┌────────

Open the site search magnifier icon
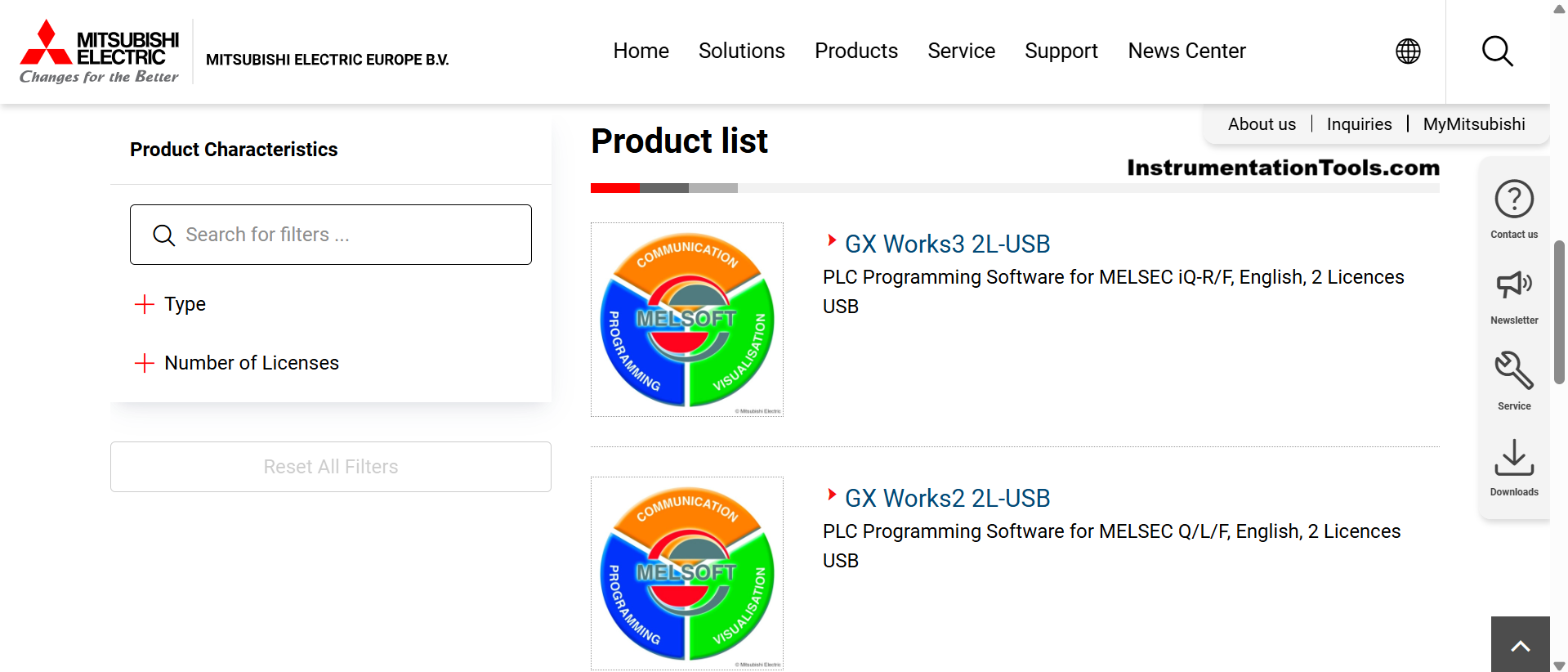The image size is (1568, 672). (1497, 52)
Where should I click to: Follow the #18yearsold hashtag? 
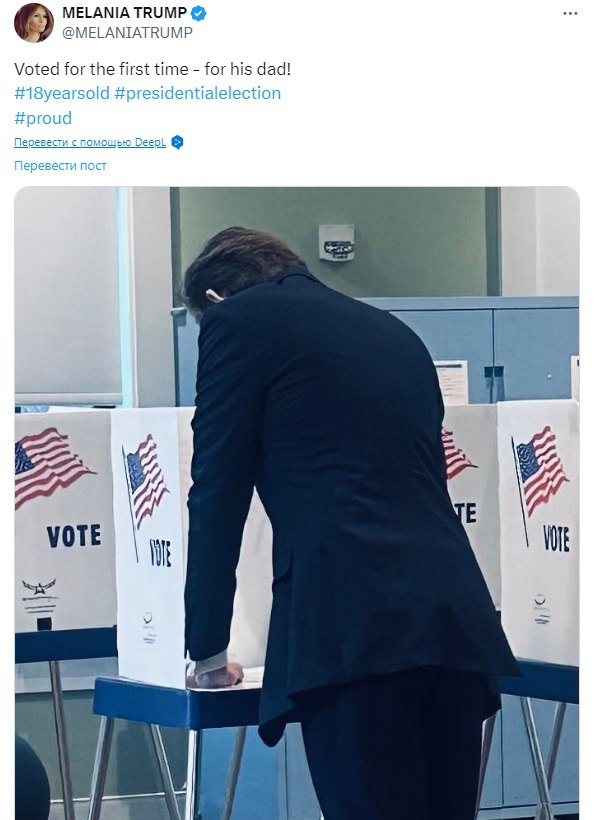pyautogui.click(x=62, y=94)
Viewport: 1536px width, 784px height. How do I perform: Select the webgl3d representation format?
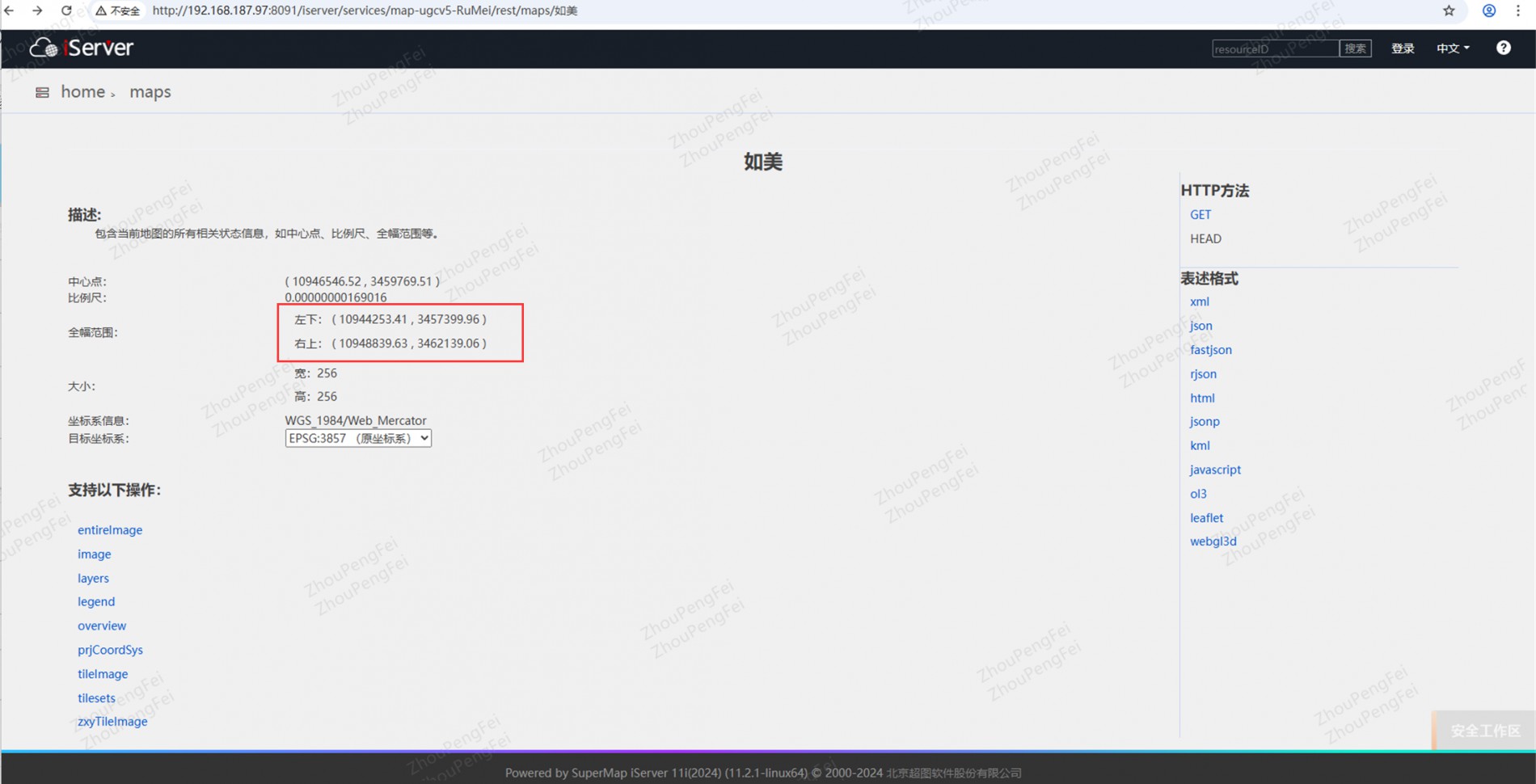(1213, 542)
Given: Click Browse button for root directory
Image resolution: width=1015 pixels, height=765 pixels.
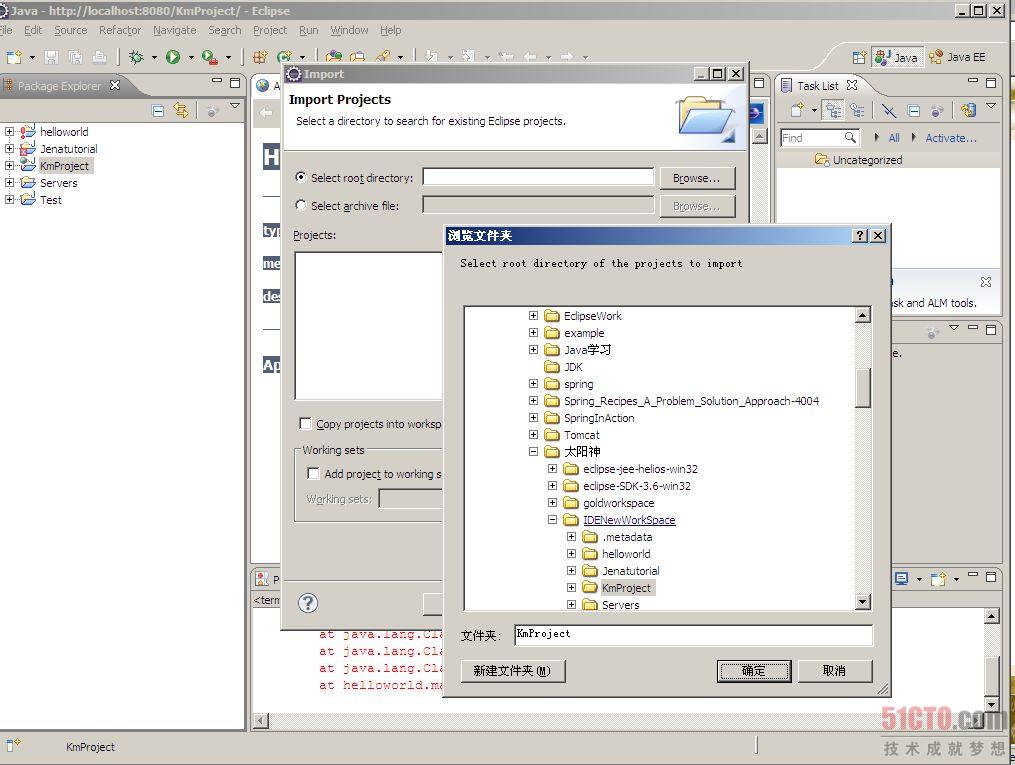Looking at the screenshot, I should (696, 178).
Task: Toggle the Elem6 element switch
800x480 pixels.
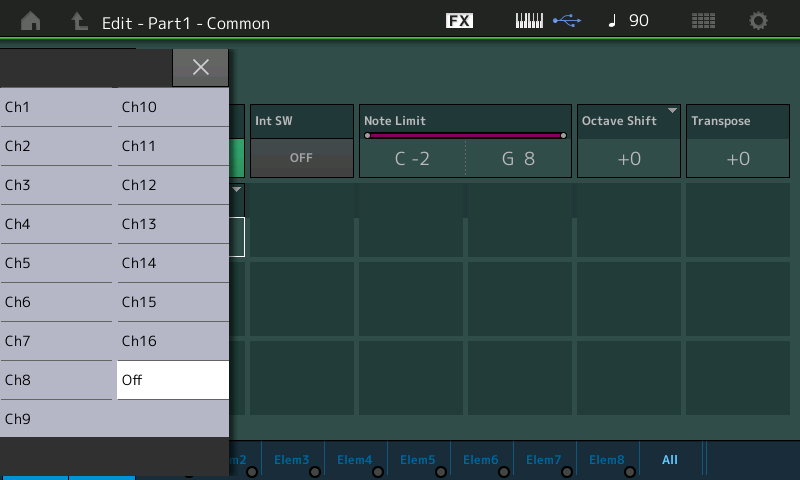Action: pos(482,461)
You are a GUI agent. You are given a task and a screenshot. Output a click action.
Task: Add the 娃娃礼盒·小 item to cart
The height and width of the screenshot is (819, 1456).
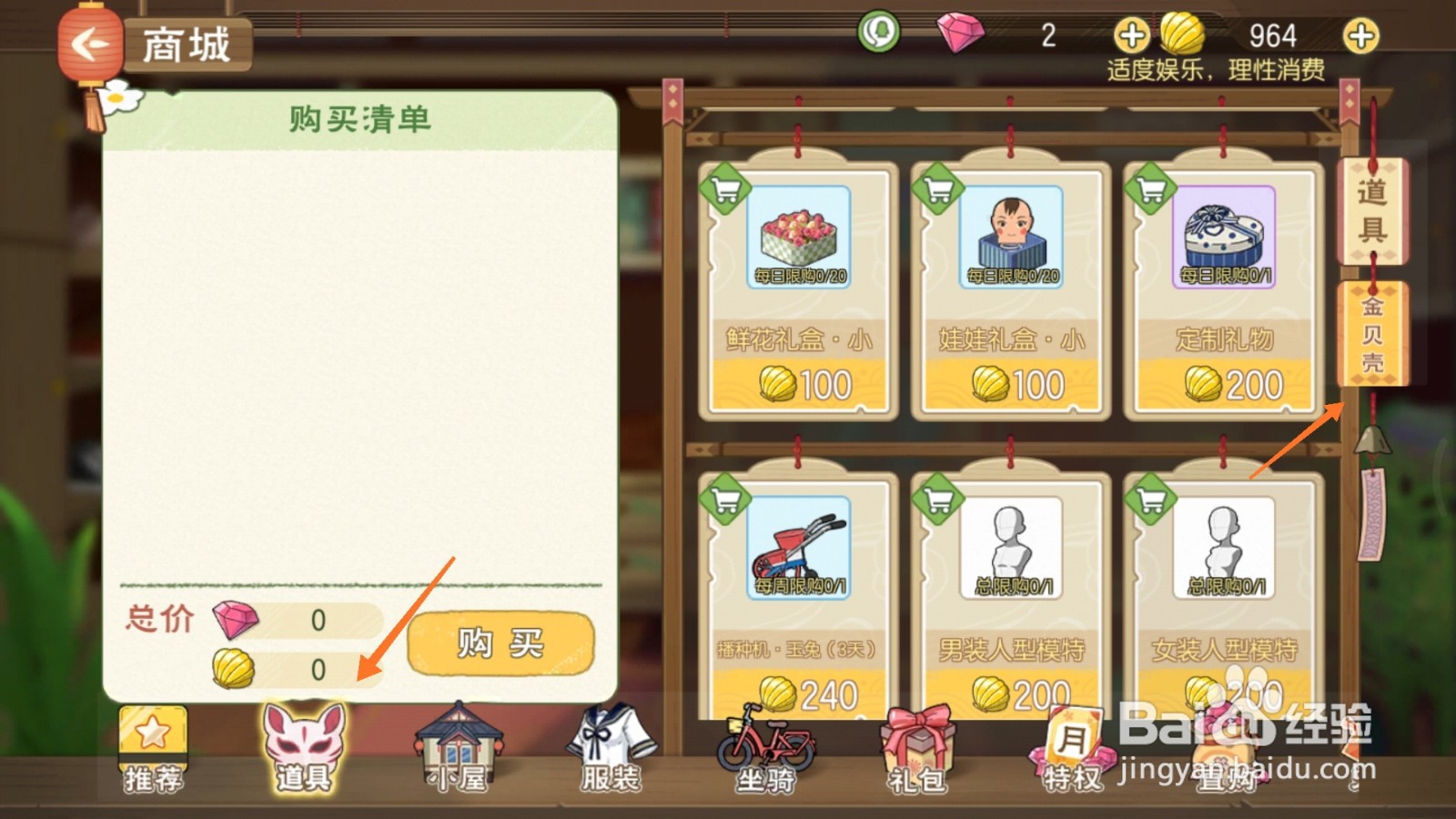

└────────

▸ What is needed
When you repeat the material, keep every word exact and drop the pictures.

▸ Solved problem
Open the site search magnifier icon
The image size is (1568, 672). (1497, 52)
Where should I click to: Follow the #18yearsold hashtag? 
pyautogui.click(x=62, y=94)
Viewport: 1536px width, 784px height. How do I perform: Select the webgl3d representation format?
(1213, 542)
Given: Click Browse button for root directory
Image resolution: width=1015 pixels, height=765 pixels.
Looking at the screenshot, I should (696, 178).
Task: Toggle the Elem6 element switch
800x480 pixels.
Action: pos(482,461)
You are a GUI agent. You are given a task and a screenshot. Output a click action.
Task: Add the 娃娃礼盒·小 item to cart
The height and width of the screenshot is (819, 1456).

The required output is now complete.